**Page extract:**
[Start of section]

News Release

Biophysicists found an Achilles heel of a cancerogenic virus

A team of scientists studied the interactions between human proteins and one of the proteins which is typical of different subtypes of cancerogenic human papillomaviruses (HPV).

Peer-Reviewed Publication

Federal Research Centre «Fundamentals of Biotechnology» of the Russian Academy of Science

The complex of human 14-3-3 with the HPV E6 protein

image: The accurate model of the spatial structure of the complex that consisted of a 14-3-3 protein and the main functional fragment of a E6 protein view more 

Credit: Gogl et al. / Nature Communications, 2021

Although most oncological diseases are not infectious, some viruses can cause cancer. According to the World Health Organization, two HPV subtypes account for 70% of cervical cancer cases and pre-existing conditions. Moreover, HPV considerably increases the risks of other types of cancer. Within an infected cell, a viral protein called E6 binds with human proteins from the 14-3-3 family. 14-3-3 proteins are present in cells of all eukaryotic organisms and can interact with hundreds of other important players of intracellular processes to regulate cell division, gene activity, metabolism, cell death, and intracellular signaling. If the activity of 14-3-3 proteins is disturbed, cells can become susceptible to viruses or cancer, which is a double danger in the case of HPV.

"14-3-3 proteins are abundantly present in most tissues of the human body. These proteins come in seven types (isoforms) with very similar structures and properties. For years scientists have been trying to understand why there are several practically identical substances. Understanding the mechanisms of interactions between the E6 oncoprotein and these isoforms could help develop novel antiviral therapies," said Nikolai Sluchanko, a Ph.D. in Biology, the lead researcher of the study, and the head of the group "Protein-Protein Interactions" at the Federal Research Center for Biotechnology of the Russian Academy of Sciences.

[End of section]

**Records shown:**
[Start of section]

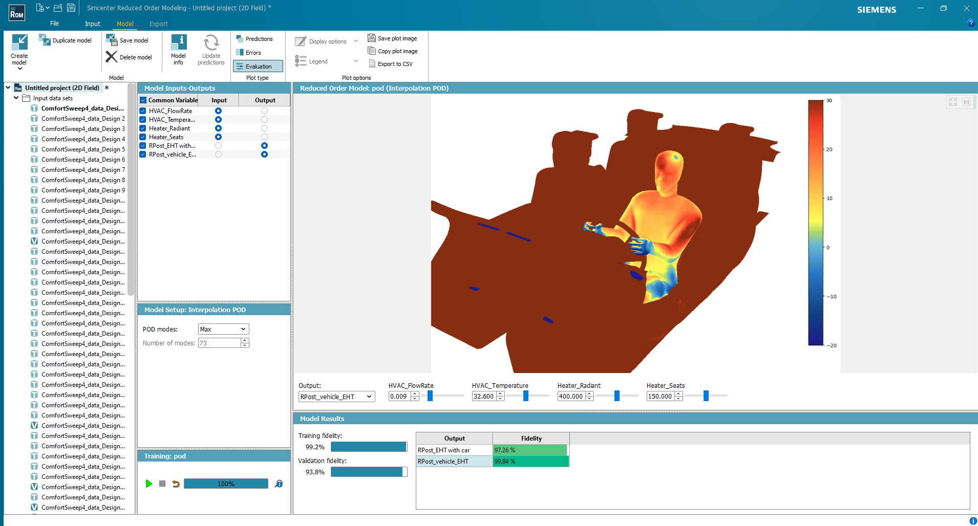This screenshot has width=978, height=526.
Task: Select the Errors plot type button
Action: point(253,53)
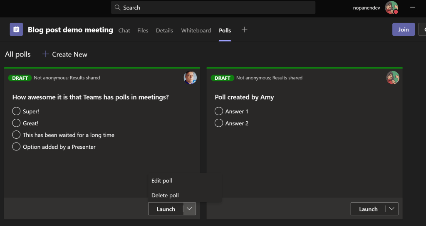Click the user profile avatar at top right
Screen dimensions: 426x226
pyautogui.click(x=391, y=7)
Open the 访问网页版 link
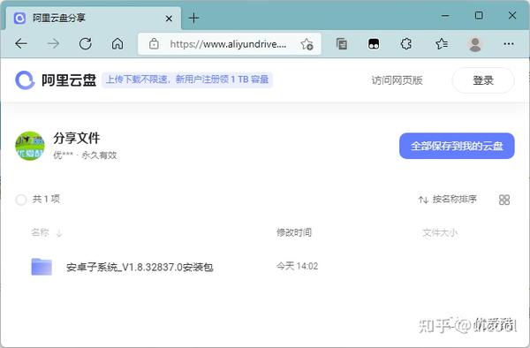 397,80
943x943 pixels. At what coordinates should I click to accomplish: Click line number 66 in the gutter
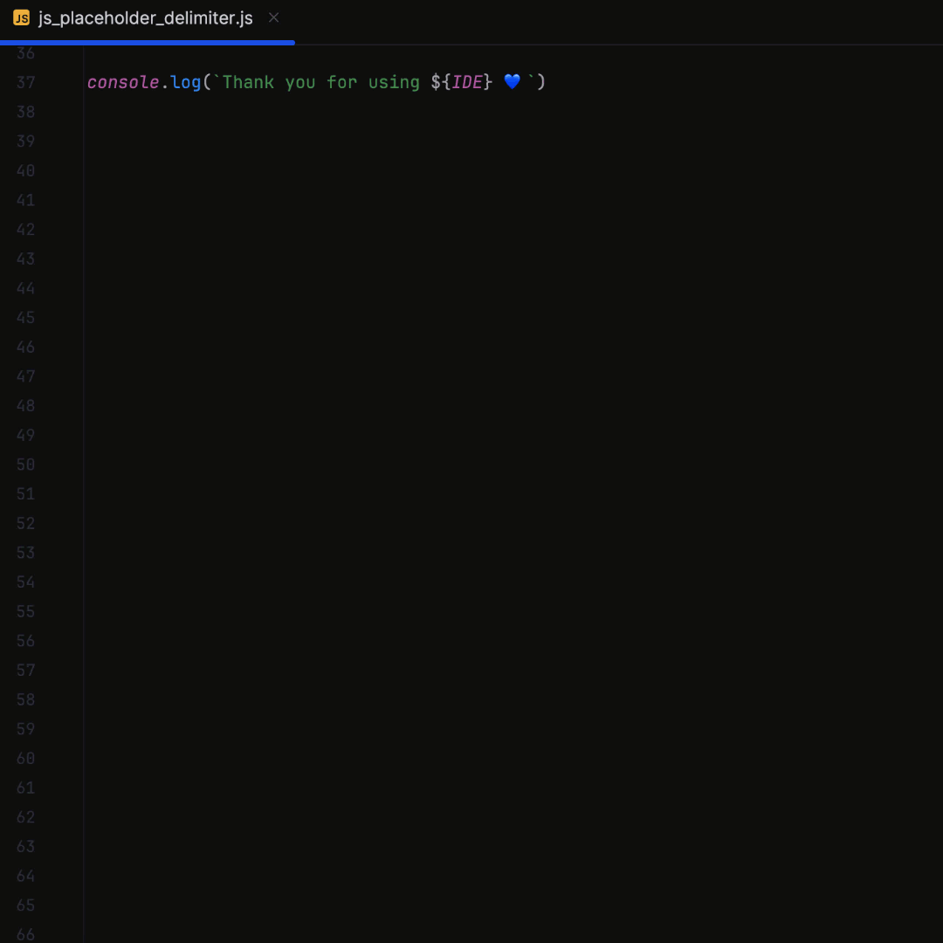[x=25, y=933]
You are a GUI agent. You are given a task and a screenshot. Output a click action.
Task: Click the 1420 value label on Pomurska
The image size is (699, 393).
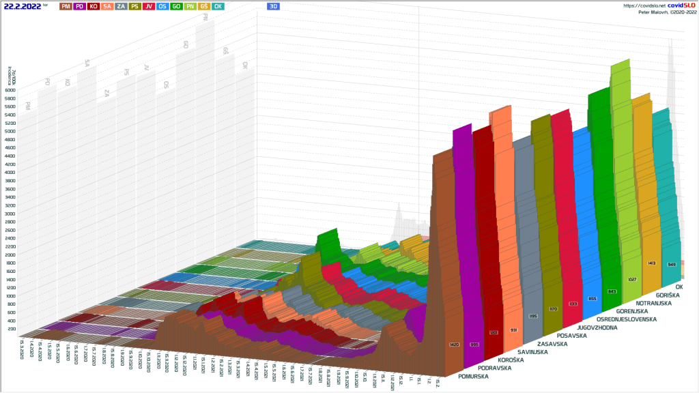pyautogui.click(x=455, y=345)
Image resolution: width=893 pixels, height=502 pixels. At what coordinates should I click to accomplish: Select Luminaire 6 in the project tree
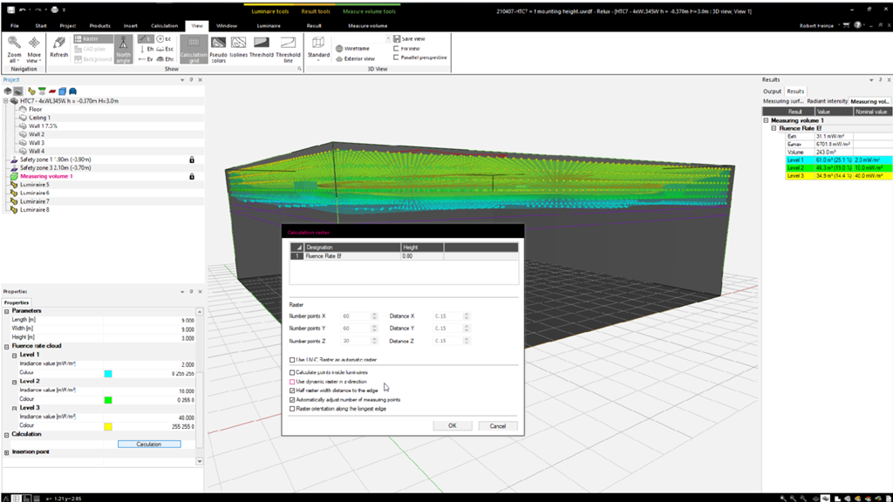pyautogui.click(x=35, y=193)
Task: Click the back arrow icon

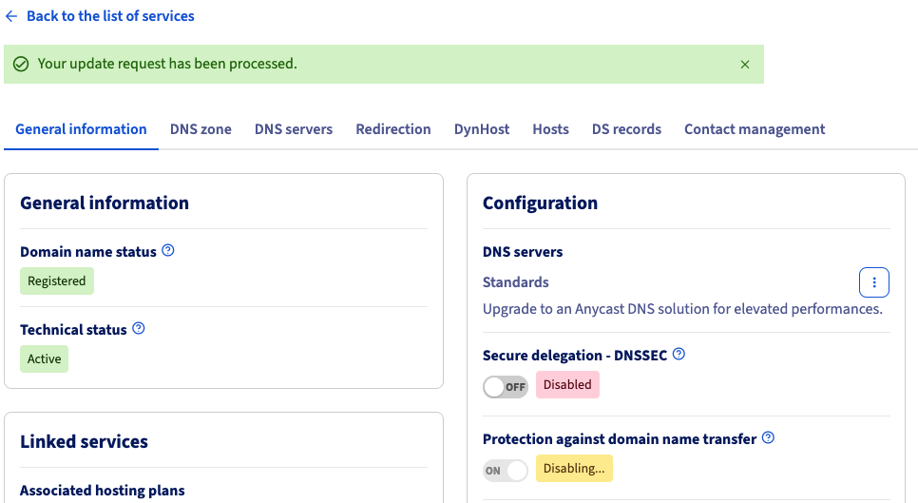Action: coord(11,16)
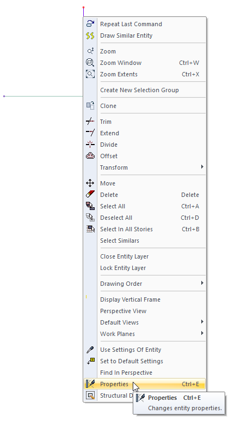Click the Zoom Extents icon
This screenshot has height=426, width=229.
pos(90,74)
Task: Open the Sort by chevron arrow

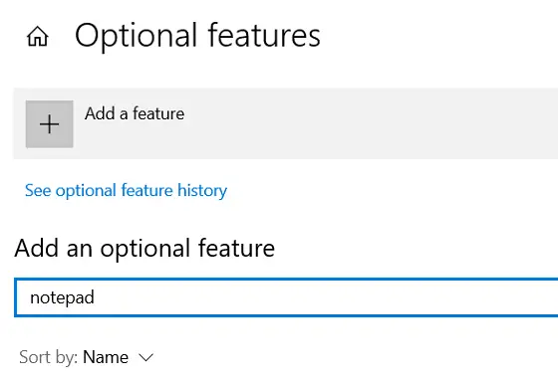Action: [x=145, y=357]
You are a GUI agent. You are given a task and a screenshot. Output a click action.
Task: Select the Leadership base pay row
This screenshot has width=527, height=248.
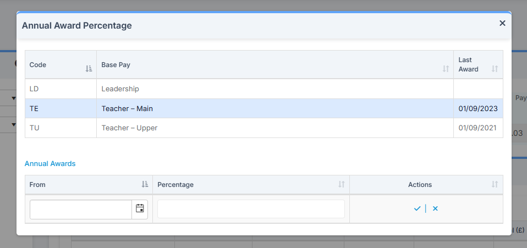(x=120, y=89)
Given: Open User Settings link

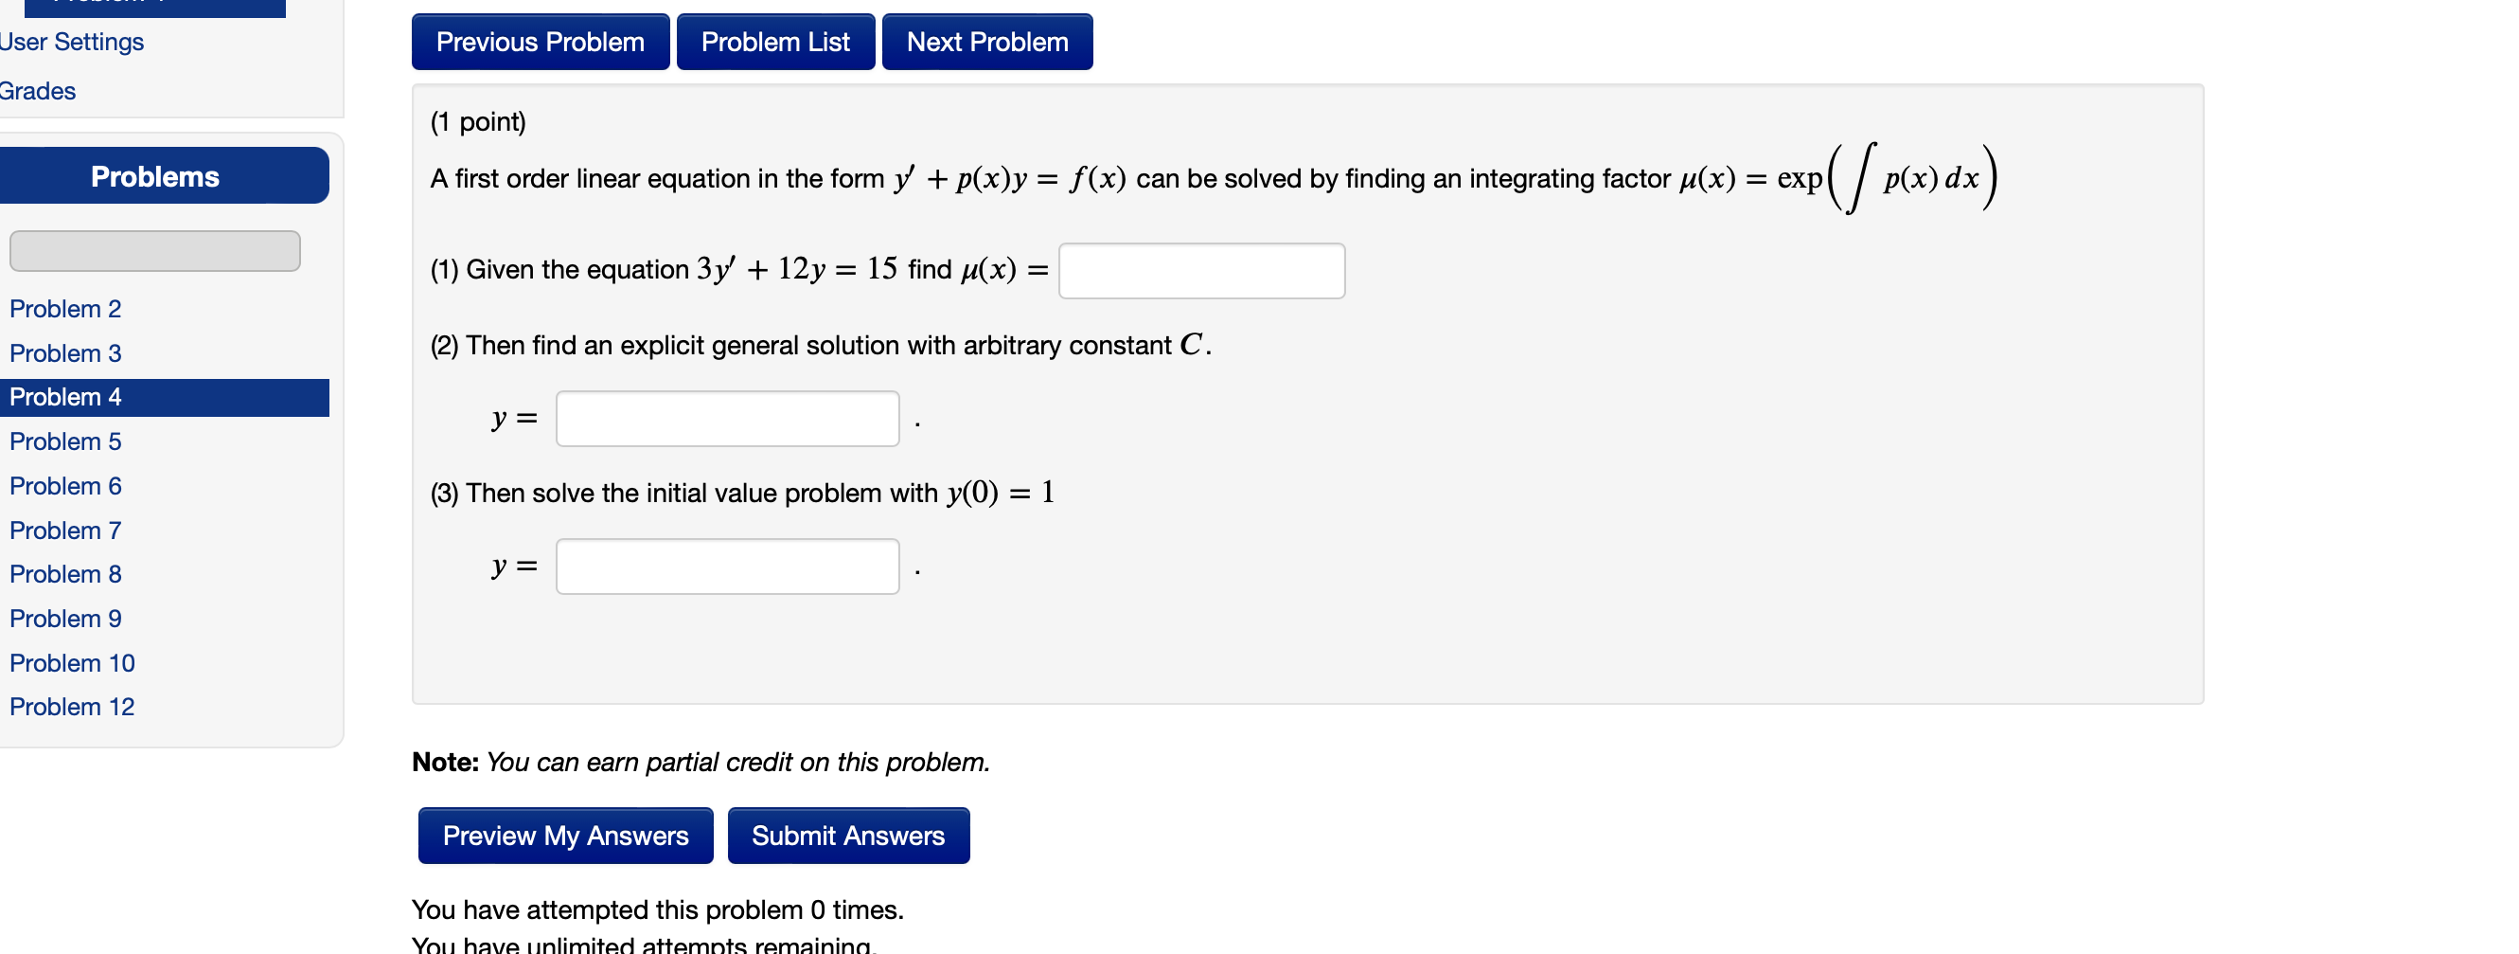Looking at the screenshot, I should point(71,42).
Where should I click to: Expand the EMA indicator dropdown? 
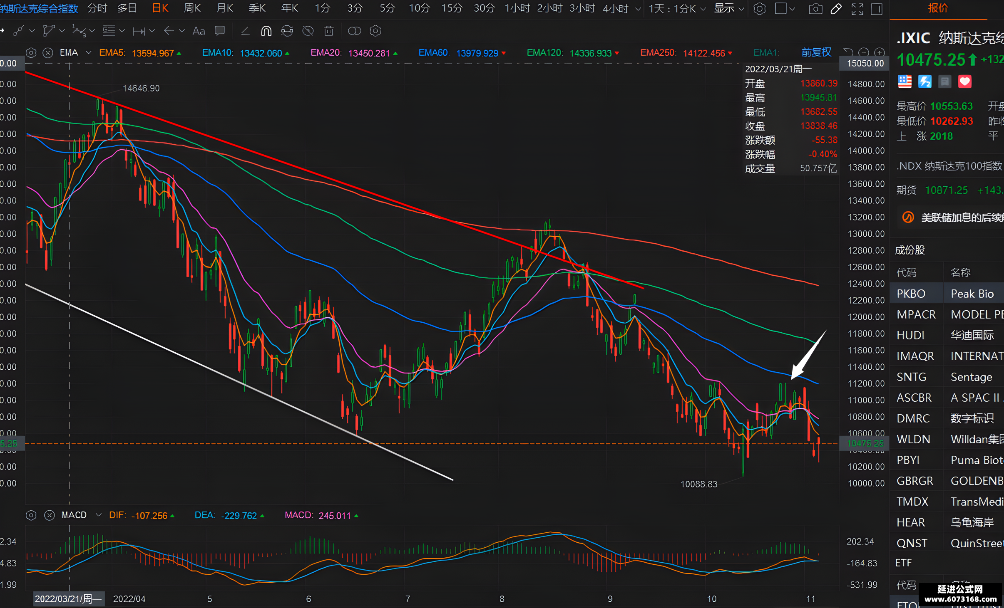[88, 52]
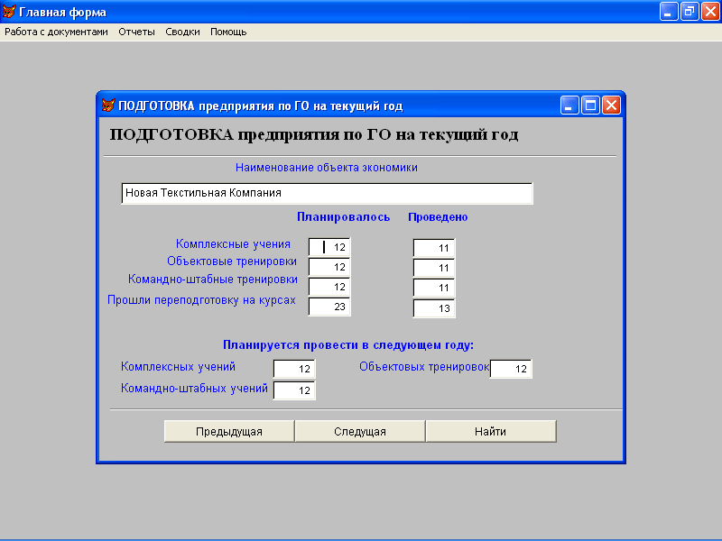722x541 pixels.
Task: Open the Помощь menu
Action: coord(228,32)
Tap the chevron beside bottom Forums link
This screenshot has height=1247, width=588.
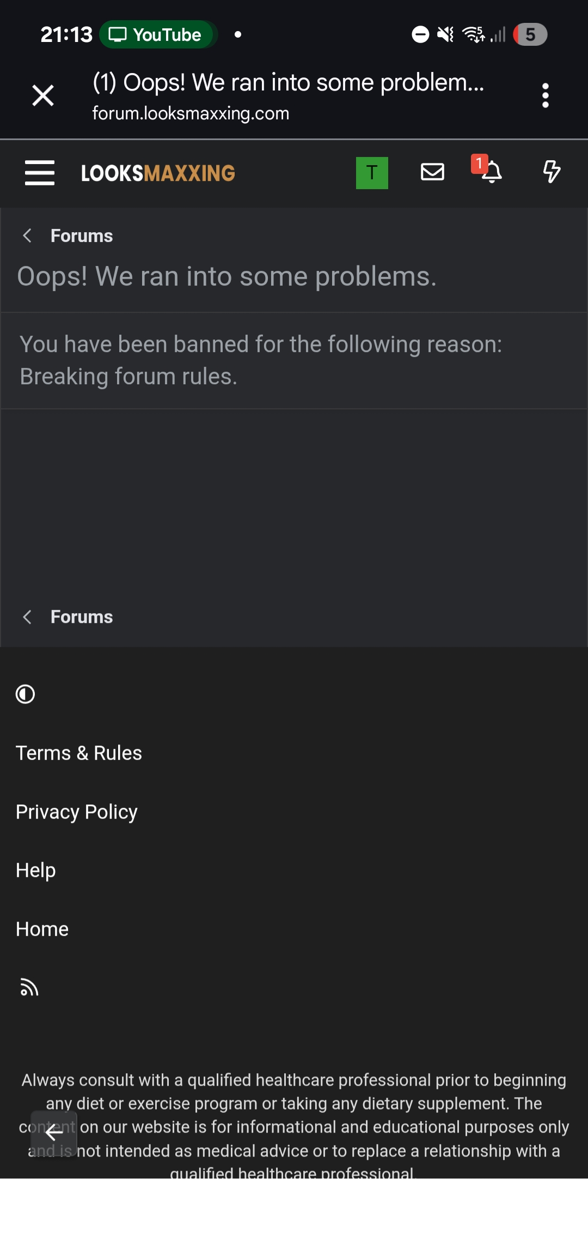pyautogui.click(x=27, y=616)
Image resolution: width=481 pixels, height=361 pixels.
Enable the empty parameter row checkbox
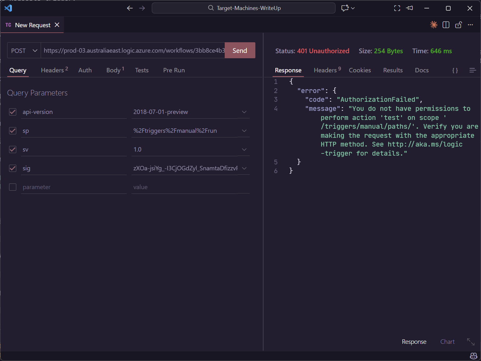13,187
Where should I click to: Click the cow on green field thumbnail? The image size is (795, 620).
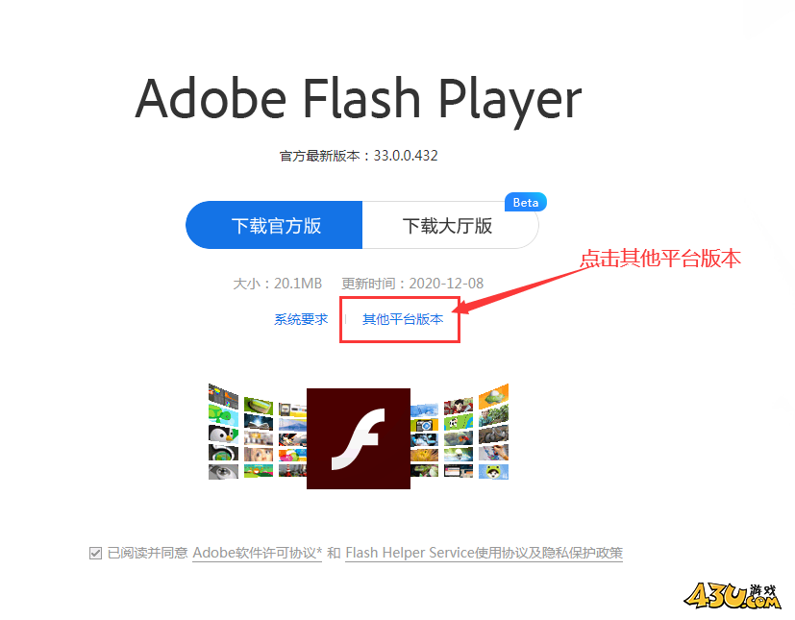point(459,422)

[End of section]

**Exercise 1:**
In the news release about the HPV protein study, why does a disturbance of 14-3-3 protein activity amount to "a double danger in the case of HPV"? Answer in one to three sentences.
**Exercise 2:**
Continue the news release about the HPV protein study from where it stops.

**Final answer 1:**
When 14-3-3 activity is disturbed, cells can become open both to viruses and to cancer. HPV is a virus that can cause cancer, so with HPV both risks are present at once.

**Final answer 2:**
In their work, the biologists studied a complex of different human 14-3-3 isoforms with the HPV E6 protein using X-ray crystallography. Based on the obtained data, they developed an accurate model of the spatial structure of the complex that consisted of a 14-3-3 protein and the main functional fragment of a E6 protein, which is responsible for promoting oncogenic transformation. Then, the researchers used a natural compound called fusicoccin to experimentally prove that the complex stability could be significantly affected by small therapeutic molecules. In principle, this confirms the possibility to develop a drug against HPV, a virus that is carried or infected by up to 90% of the human population.

The stability of the studied complex varied greatly depending on the 14-3-3 isoform type. Having identified this pattern, the biologists ranged the isoforms by the strength of the interaction in a descending order. Importantly, the pattern in the interaction of 14-3-3 isoforms was observed not only with E6 from different HPV subtypes, but also with many other partners of 14-3-3. The team also found confirmations of their conclusions in the data of other scientific publications and in recent proteomic studies.

"We managed to identify a global pattern of interaction between the seven human 14-3-3 isoforms and their partner proteins or fragments thereof. This fundamental discovery suggests that the repertoire of 14-3-3 isoforms is cell-specific and is tightly associated with cell functions. It is likely to change when a cell adapts to external conditions or progresses through its life cycle," concluded Nikolai Sluchanko.